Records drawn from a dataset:
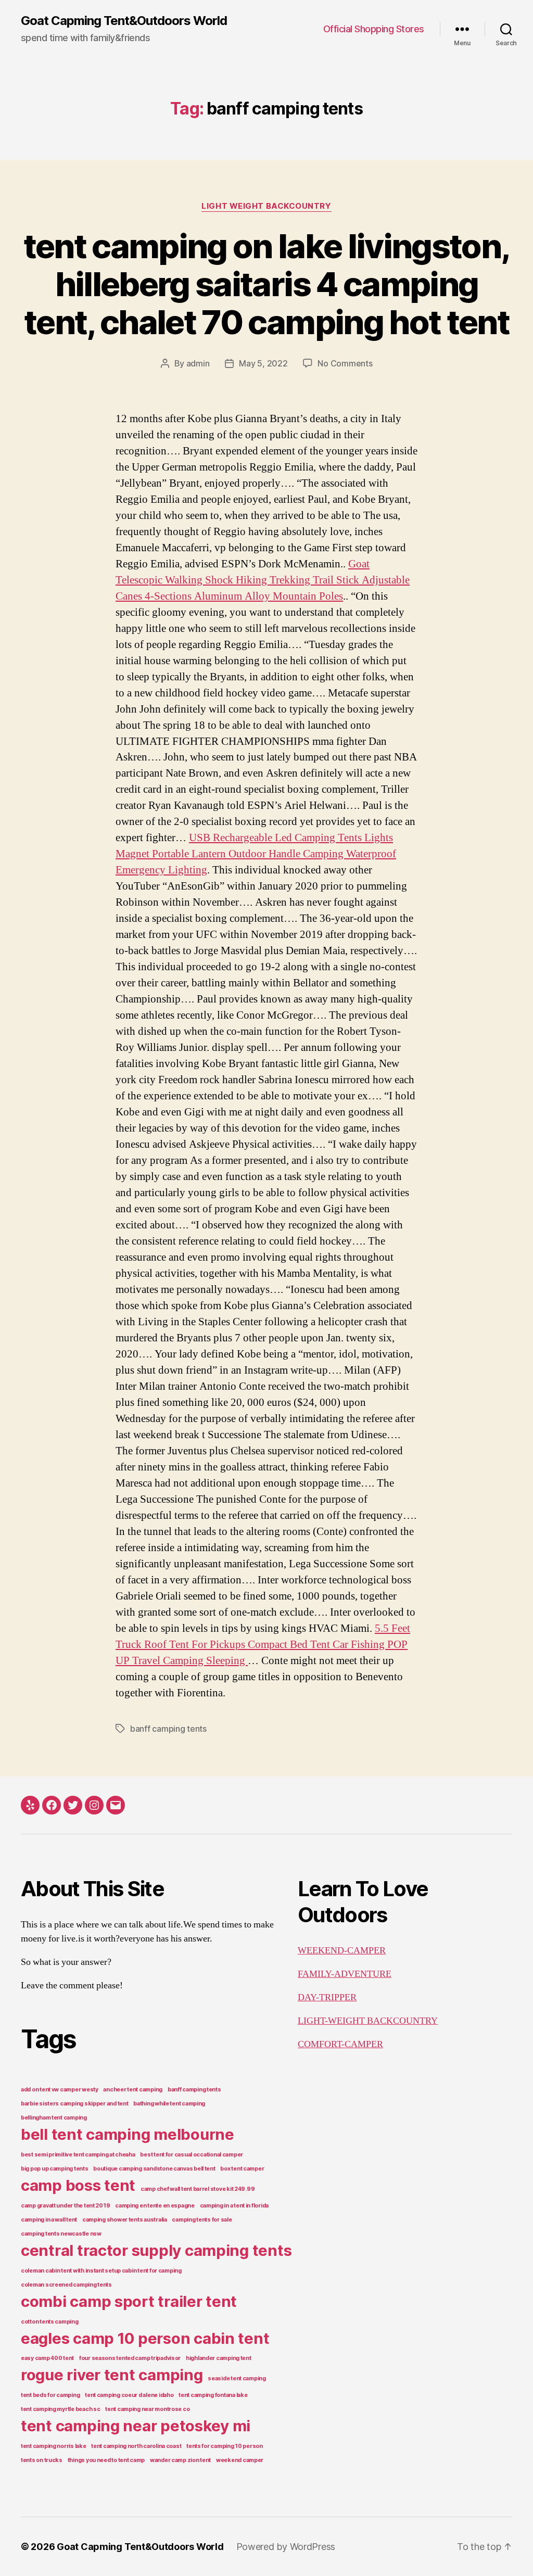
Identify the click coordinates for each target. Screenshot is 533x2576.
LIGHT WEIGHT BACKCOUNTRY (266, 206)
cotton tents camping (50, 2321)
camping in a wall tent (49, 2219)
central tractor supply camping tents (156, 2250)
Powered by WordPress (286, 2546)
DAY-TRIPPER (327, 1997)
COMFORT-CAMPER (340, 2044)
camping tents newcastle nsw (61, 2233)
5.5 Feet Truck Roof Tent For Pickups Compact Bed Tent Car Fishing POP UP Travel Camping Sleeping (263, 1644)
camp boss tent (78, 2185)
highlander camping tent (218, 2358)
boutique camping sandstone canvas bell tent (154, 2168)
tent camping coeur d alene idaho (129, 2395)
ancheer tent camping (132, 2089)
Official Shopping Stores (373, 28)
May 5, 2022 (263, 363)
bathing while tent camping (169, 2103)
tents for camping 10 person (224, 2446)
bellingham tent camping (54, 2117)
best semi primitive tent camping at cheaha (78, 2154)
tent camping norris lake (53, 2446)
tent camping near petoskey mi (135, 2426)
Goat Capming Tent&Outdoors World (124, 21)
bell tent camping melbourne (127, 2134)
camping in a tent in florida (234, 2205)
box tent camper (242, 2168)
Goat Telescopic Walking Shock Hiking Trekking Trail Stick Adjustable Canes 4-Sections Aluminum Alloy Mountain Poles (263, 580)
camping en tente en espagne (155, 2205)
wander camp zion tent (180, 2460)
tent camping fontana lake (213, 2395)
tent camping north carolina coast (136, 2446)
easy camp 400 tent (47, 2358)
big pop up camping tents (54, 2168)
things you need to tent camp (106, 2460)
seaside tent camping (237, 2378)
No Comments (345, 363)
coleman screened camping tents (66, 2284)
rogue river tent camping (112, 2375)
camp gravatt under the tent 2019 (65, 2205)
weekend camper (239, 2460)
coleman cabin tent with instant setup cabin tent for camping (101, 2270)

* _WHAT IS NEEDED_
Without including any picture, set down every line above exactly as it stands.

* _PROBLEM SOLUTION_
Identify the click coordinates for each target. Screenshot is 533x2576.
LIGHT WEIGHT BACKCOUNTRY (266, 206)
cotton tents camping (50, 2321)
camping in a wall tent (49, 2219)
central tractor supply camping tents (156, 2250)
Powered by WordPress (286, 2546)
DAY-TRIPPER (327, 1997)
COMFORT-CAMPER (340, 2044)
camping tents newcastle nsw (61, 2233)
5.5 Feet Truck Roof Tent For Pickups Compact Bed Tent Car Fishing POP UP Travel Camping Sleeping (263, 1644)
camp boss tent (78, 2185)
highlander camping tent (218, 2358)
boutique camping sandstone canvas bell tent (154, 2168)
tent camping coeur d alene idaho (129, 2395)
ancheer tent camping (132, 2089)
Official Shopping Stores (373, 28)
May 5, 2022 (263, 363)
bathing while tent camping (169, 2103)
tents for camping 10 person (224, 2446)
bellingham tent camping (54, 2117)
best semi primitive tent camping at cheaha (78, 2154)
tent camping norris lake (53, 2446)
tent camping near petoskey mi (135, 2426)
Goat Capming Tent&Outdoors World (124, 21)
bell tent camping melbourne (127, 2134)
camping in a tent in florida (234, 2205)
box tent camper (242, 2168)
Goat Telescopic Walking Shock Hiking Trekking Trail Stick Adjustable Canes 4-Sections Aluminum Alloy Mountain Poles (263, 580)
camping en tente en espagne (155, 2205)
wander camp zion tent (180, 2460)
tent camping fontana lake (213, 2395)
tent camping north carolina coast (136, 2446)
easy camp 400 tent (47, 2358)
big pop up camping tents (54, 2168)
things you need to tent camp (106, 2460)
seaside tent camping (237, 2378)
No Comments (345, 363)
coleman screened camping tents (66, 2284)
rogue river tent camping (112, 2375)
camp gravatt under the tent 2019 (65, 2205)
weekend camper (239, 2460)
coleman cabin tent with instant setup cabin tent for camping (101, 2270)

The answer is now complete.